╭─ Document

Bug #42069 Foreign keys: hang if two connections
Submitted: 12 Jan 2009 23:04 Modified: 24 Feb 2009 0:40
Reporter: Peter Gulutzan Email Updates:
Status: Closed Impact on me:
None 
Category:MySQL Server: General Severity:S3 (Non-critical)
Version:6.1.0-alpha-debug OS:Linux (SUSE 10.0 / 32-bit)
Assigned to: Dmitry Lenev CPU Architecture:Any

[12 Jan 2009 23:04] Peter Gulutzan
Description:
I'm using mysql-6.1-fk.
I start the server with mysqld --foreign-key-all-engines=1.

I start two client connections.
I create a primary-key table and foreign-key table.
I do some inserts and updates and commits.
I soon see that both connections hang.

Always, with SHOW PROCESSLIST, I see that one
connection state is 'Updating' + UPDATE, the
other is 'Table lock' + INSERT.

How to repeat:
Start up three connections. Call them t1 and t2 and t3.

set @@autocommit=0;
set global falcon_lock_wait_timeout=10000;
set global table_lock_wait_timeout=10000;
drop table t2,t1;
drop procedure p;
create table t1 (s1 int primary key) engine=falcon;
create table t2 (s1 int primary key references t1 (s1) on update cascade) engine=falcon;
delimiter //
create procedure p ()
begin
  declare v int default 0;
  while v < 100000 do
    select v;
    set @v2 = rand() * 100000;
    begin
      declare continue handler for sqlexception begin end;
      insert into t1 values (@v2);
      insert into t2 values (@v2);
      end;
    begin
      declare continue handler for sqlexception begin end;
      update t2 set s1 = s1 - 1;
      end;
    if v mod 11 then
      commit;
      end if;
    set v = v + 1;
    end while;
  end//
delimiter ;
call p();

On t2, say:
set @@autocommit=1;
call p();

Wait till t1 hangs and t2 hangs.

╰─
╭─ Provided records

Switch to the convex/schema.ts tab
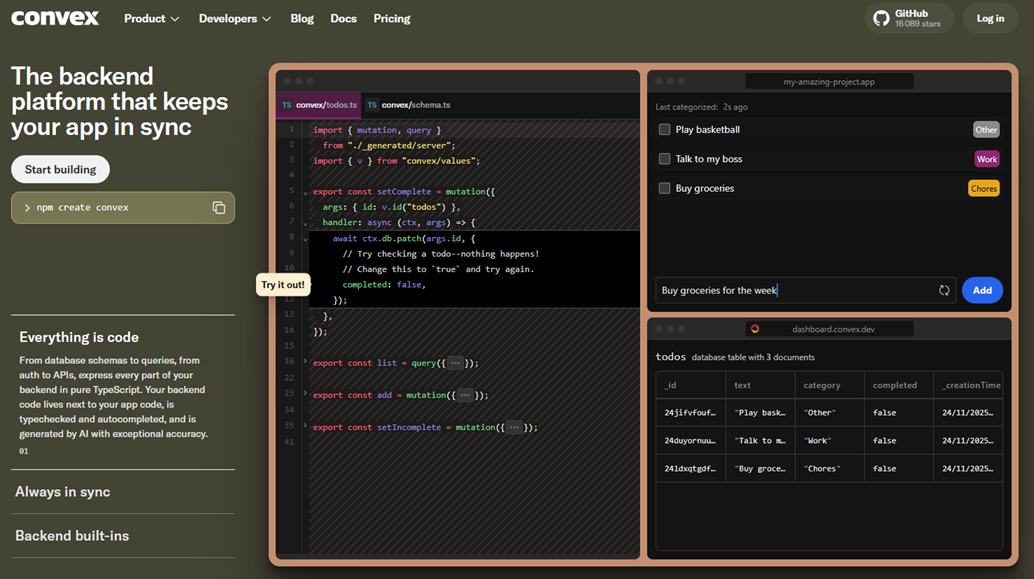1034x579 pixels. 409,105
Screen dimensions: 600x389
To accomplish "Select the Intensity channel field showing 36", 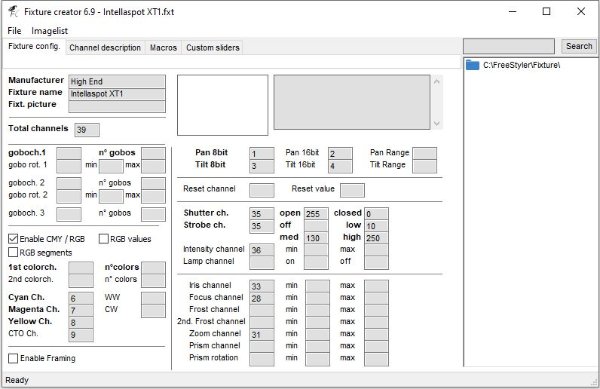I will [262, 250].
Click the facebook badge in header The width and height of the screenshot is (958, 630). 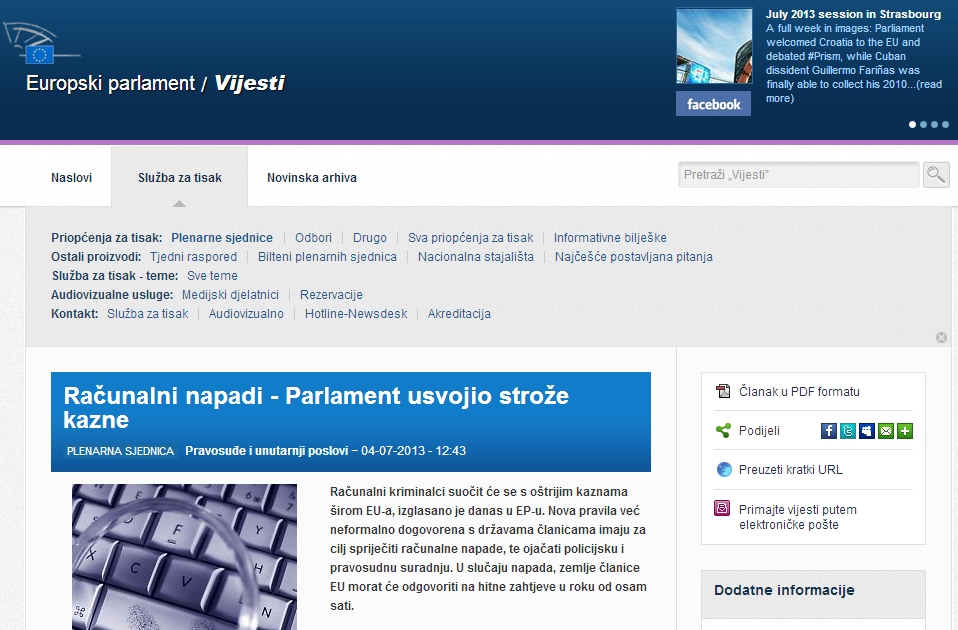[x=713, y=104]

╰─

Write out the foreign key hang bug report in full, word for word.

Bug #42069 Foreign keys: hang if two connections
Submitted: 12 Jan 2009 23:04 Modified: 24 Feb 2009 0:40
Reporter: Peter Gulutzan Email Updates:
Status: Closed Impact on me:
None 
Category:MySQL Server: General Severity:S3 (Non-critical)
Version:6.1.0-alpha-debug OS:Linux (SUSE 10.0 / 32-bit)
Assigned to: Dmitry Lenev CPU Architecture:Any

[12 Jan 2009 23:04] Peter Gulutzan
Description:
I'm using mysql-6.1-fk.
I start the server with mysqld --foreign-key-all-engines=1.

I start two client connections.
I create a primary-key table and foreign-key table.
I do some inserts and updates and commits.
I soon see that both connections hang.

Always, with SHOW PROCESSLIST, I see that one
connection state is 'Updating' + UPDATE, the
other is 'Table lock' + INSERT.

How to repeat:
Start up three connections. Call them t1 and t2 and t3.

set @@autocommit=0;
set global falcon_lock_wait_timeout=10000;
set global table_lock_wait_timeout=10000;
drop table t2,t1;
drop procedure p;
create table t1 (s1 int primary key) engine=falcon;
create table t2 (s1 int primary key references t1 (s1) on update cascade) engine=falcon;
delimiter //
create procedure p ()
begin
  declare v int default 0;
  while v < 100000 do
    select v;
    set @v2 = rand() * 100000;
    begin
      declare continue handler for sqlexception begin end;
      insert into t1 values (@v2);
      insert into t2 values (@v2);
      end;
    begin
      declare continue handler for sqlexception begin end;
      update t2 set s1 = s1 - 1;
      end;
    if v mod 11 then
      commit;
      end if;
    set v = v + 1;
    end while;
  end//
delimiter ;
call p();

On t2, say:
set @@autocommit=1;
call p();

Wait till t1 hangs and t2 hangs.